2016—Old Sunset Rose And Friends

About 3 years ago, my brother John gave me a cutting from an old rose that graced the grounds at Sunset Line & Twine Co. in Petaluma.  When the plant closed and the building was sold, John took some rose cuttings from the many old rambling rose bushes there.   Until the rose finally bloomed for me, I didn’t know what color or shape the blooms would be and I didn’t remember what the rose looked like at Sunset. A little Internet sleuthing revealed that the rose is called “Veilchenblau,” a mauve hybrid multiflora rose cultivar and the best known violet rambler.  The cultivar was bred by Hermann Kiese in Germany in 1909.  The rose was probably planted at Sunset about 100 years ago.

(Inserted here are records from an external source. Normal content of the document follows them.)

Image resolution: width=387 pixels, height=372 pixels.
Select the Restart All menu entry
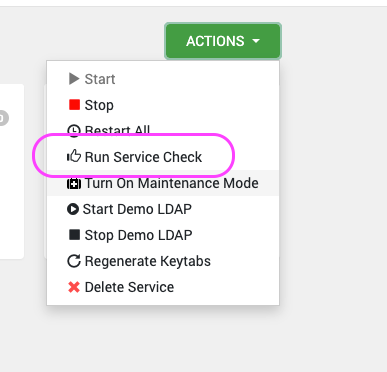(163, 130)
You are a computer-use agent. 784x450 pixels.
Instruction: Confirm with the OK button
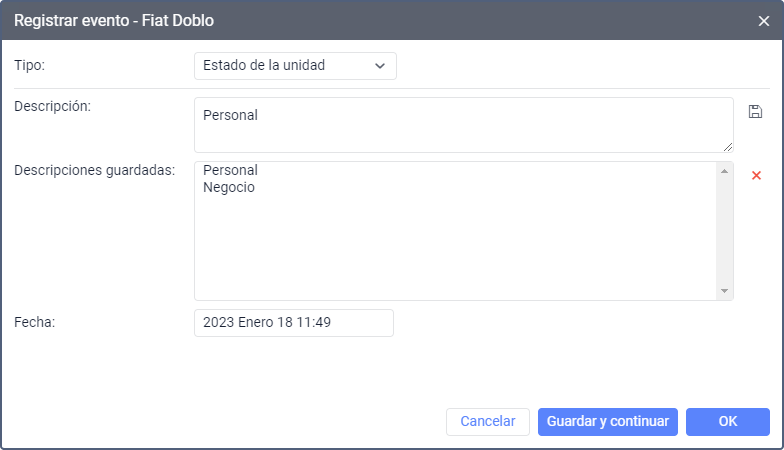728,422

I was thrilled to get the cutting but I let it languish, still in its original pot, a lone stick with a single leaf cluster barely hanging on.  I didn’t have much hope for it.   When my friend Honora came for a visit and saw the pathetic plant leaning against the fountain where it had managed to survive despite my negligence for months, she insisted on planting it in a proper pot.  After several months, a couple more leaf clusters grew.  Last year, the rose, a climber, sent out dozens of long branches covered with leaves but without a single flower.  That’s changing.  This year, the plant is once again covered with leaves but now there are hundreds of clusters of small rosebuds.  I can’t wait until they all open.  John tells me that this rose blooms once in the season but it looks like that one bloom will be a spectacular one.

Saturday, during the rain storm, I noticed a couple of the buds had opened so Sunday I went out to memorialize the plant’s first official bloom.  I noticed a hover fly feeding on the flower pollen but didn’t notice the second bug until I downloaded the photos.  The legs of both are covered in pollen.   This rose blossom is about one and a half inches in diameter.

I used my macro lens and attached the 1.4x teleconverter to it so I didn’t have to cram the lens right into the flower to get this close and the bugs stayed where they were.  Focal Length 150mm; ISO 1000; f/20; 1/80 second shutter speed.